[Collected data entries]
↓↓↓

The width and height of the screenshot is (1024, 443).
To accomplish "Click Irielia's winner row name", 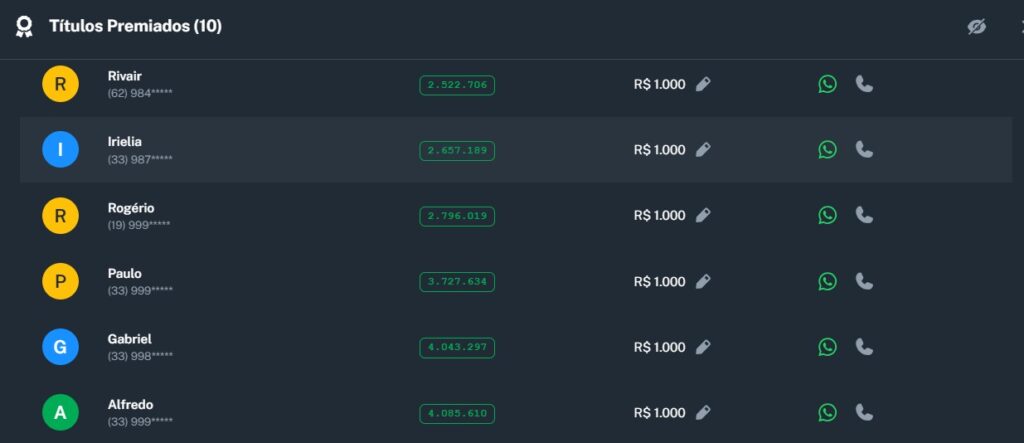I will click(125, 142).
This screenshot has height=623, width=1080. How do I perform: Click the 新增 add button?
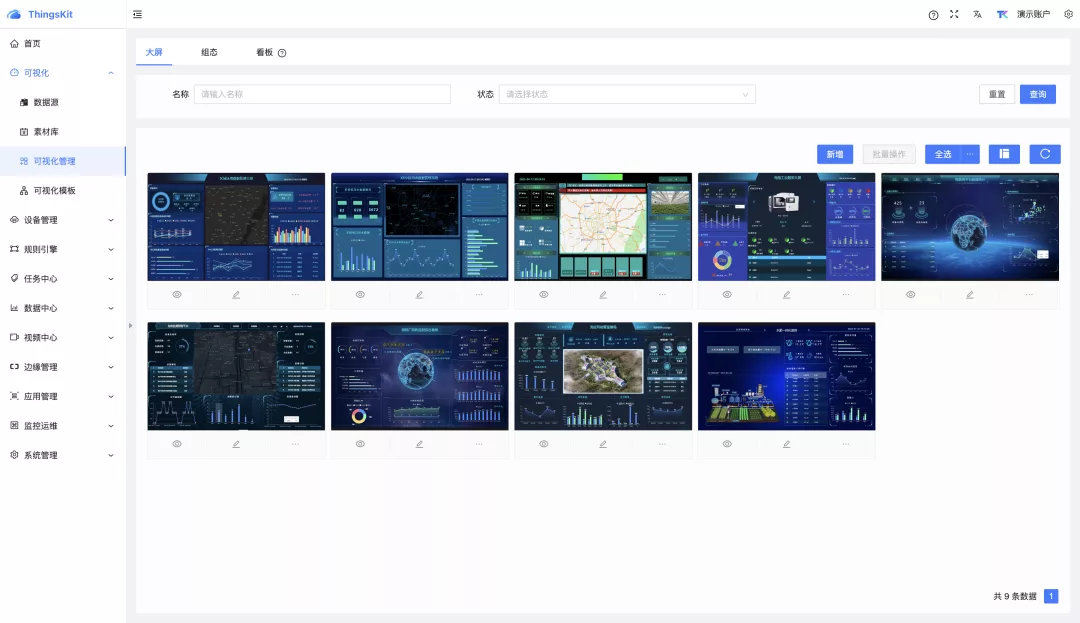click(x=834, y=154)
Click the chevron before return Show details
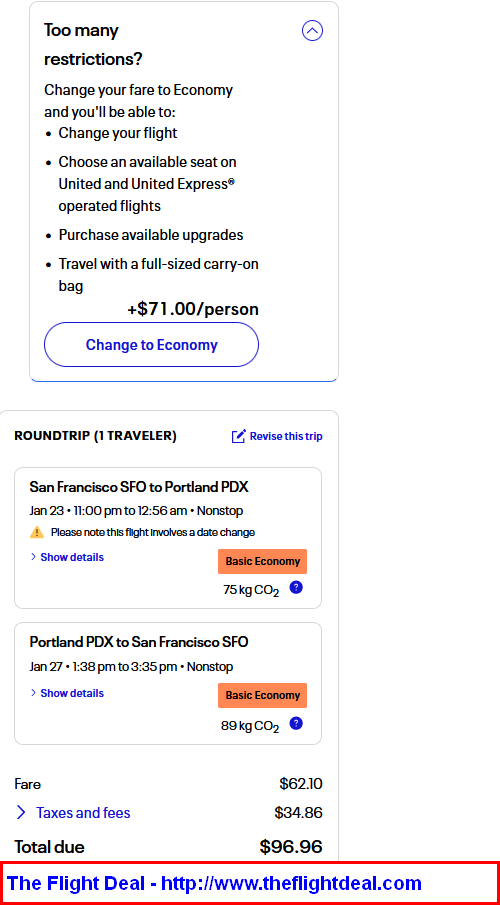This screenshot has width=500, height=905. click(33, 693)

↑↑↑

Every line from the one containing "This screenshot has height=623, width=1080." through the final line of the records above is to be written out exactly; nothing else, and no pictures.

This screenshot has height=623, width=1080. How do I perform: Click the 新增 add button?
click(x=834, y=154)
Click the chevron before return Show details
This screenshot has width=500, height=905. click(33, 693)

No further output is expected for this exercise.